[START Reading passage]
We looked at the pre-delete hook and saw that it's checking for existing Zookeeper instances... We didn't create any while the chart was installed, and when we run the command from the hook we can confirm there are none:

% kubectl get zookeepercluster --all-namespaces --no-headers                                 
No resources found

Suggestions for an improvement

(How do you suggest to fix or proceed with this issue?)

We can get around this manually for now by skipping the hooks during uninstall:

% helm uninstall zookeeper -n kube-system --no-hooks --debug                                 
uninstall.go:93: [debug] uninstall: Deleting zookeeper
uninstall.go:104: [debug] delete hooks disabled for zookeeper
client.go:268: [debug] Starting delete for "zookeeper-zookeeper-operator" Deployment
client.go:268: [debug] Starting delete for "zookeeper-zookeeper-operator" RoleBinding
client.go:268: [debug] Starting delete for "zookeeper-zookeeper-operator" Role
client.go:268: [debug] Starting delete for "zookeeper-zookeeper-operator" ClusterRoleBinding
client.go:268: [debug] Starting delete for "zookeeper-zookeeper-operator" ClusterRole
client.go:268: [debug] Starting delete for "zookeeperclusters.zookeeper.pravega.io" CustomResourceDefinition
W0423 17:33:02.716749   87396 warnings.go:67] apiextensions.k8s.io/v1beta1 CustomResourceDefinition is deprecated in v1.16+, unavailable in v1.22+; use apiextensions.k8s.io/v1 CustomResourceDefinition
client.go:268: [debug] Starting delete for "zookeeper-operator" ServiceAccount
uninstall.go:130: [debug] purge requested for zookeeper
release "zookeeper" uninstalled

We can use the disable_webhooks option in the Terraform provider to get the same result, but that will skip all hooks (which is probably a bad thing to do... not sure what other hooks the chart has in it).

For our current situation the best workaround is to use the previous version of the chart, but we'd rather not miss out on future improvements, so we're hoping to see this fixed.

anishakj commented 3 years ago

@mogul Have you uninstalled zookeeper cluster, before uninstalling zookeeper operator. You can check by using kubectl get zk command

mogul commented 3 years ago

Yes:

We looked at the pre-delete hook and saw that it's checking for existing Zookeeper instances... We didn't create any while the chart was installed, and when we run the command from the hook we can confirm there are none:

anishakj commented 3 years ago

@mogul Could you please paste logs from pre-delete hook pod that gets created.?
[END Reading passage]
[START Extracted data]
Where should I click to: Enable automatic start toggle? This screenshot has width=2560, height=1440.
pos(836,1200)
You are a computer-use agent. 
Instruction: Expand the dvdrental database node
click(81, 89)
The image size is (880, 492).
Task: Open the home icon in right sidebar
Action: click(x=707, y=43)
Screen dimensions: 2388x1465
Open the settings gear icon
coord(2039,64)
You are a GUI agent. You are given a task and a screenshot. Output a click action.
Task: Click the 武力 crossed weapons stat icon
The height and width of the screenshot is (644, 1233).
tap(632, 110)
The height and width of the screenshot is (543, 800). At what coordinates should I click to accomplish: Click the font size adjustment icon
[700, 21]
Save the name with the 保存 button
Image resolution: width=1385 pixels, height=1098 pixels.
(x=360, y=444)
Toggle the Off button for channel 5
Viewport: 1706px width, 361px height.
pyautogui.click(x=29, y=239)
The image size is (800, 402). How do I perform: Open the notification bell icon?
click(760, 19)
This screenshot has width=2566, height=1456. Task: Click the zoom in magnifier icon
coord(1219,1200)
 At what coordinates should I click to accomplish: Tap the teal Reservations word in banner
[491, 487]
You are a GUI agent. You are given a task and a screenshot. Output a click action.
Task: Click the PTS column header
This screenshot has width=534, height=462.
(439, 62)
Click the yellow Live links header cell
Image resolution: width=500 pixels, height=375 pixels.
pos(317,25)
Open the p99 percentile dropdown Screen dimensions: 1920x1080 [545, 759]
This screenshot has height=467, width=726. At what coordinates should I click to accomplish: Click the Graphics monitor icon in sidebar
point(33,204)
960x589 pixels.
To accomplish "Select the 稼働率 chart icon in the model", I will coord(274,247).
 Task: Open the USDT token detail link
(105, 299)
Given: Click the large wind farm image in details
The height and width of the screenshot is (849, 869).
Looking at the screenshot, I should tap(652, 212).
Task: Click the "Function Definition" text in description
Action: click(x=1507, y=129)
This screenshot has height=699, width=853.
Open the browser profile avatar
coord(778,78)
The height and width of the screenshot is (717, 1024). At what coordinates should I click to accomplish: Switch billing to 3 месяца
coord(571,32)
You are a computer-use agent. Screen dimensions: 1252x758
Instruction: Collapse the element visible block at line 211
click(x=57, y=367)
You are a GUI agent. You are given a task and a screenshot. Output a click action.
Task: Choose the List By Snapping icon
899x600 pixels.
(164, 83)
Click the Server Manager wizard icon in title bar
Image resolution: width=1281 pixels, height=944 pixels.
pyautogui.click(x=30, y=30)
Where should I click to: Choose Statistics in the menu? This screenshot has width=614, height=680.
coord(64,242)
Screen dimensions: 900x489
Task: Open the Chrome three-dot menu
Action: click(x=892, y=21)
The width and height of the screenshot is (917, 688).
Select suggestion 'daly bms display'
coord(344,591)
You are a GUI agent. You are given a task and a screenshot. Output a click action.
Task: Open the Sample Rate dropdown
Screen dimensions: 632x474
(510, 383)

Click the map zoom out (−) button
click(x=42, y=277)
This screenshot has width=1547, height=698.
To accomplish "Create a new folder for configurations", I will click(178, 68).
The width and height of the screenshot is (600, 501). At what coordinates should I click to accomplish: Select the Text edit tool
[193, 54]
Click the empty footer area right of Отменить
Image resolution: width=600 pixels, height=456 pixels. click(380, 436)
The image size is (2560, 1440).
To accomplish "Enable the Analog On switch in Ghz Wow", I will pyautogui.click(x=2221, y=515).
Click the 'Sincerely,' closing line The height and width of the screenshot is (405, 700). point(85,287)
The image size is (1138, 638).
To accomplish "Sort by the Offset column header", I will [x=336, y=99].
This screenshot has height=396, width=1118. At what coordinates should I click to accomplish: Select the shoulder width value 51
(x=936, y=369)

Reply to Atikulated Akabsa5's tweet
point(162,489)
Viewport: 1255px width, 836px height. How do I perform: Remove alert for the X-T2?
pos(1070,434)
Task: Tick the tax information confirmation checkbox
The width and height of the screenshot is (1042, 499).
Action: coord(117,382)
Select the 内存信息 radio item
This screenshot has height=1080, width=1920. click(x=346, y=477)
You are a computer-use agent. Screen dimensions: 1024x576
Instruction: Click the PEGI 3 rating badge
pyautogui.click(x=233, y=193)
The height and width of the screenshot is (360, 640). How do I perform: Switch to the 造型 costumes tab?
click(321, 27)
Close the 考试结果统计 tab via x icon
[END Extracted data]
• _What to do_: Translate this sentence from the forum thread about uninstalling the Zookeeper chart into Spanish: "For our current situation the best workaround is to use the previous version of the chart, but we'd rather not miss out on future improvements, so we're hoping to see this fixed."

• _Task answer_: En nuestra situación actual, la mejor solución alternativa es usar la versión anterior del chart, pero preferiríamos no perdernos las mejoras futuras, así que esperamos que esto se corrija.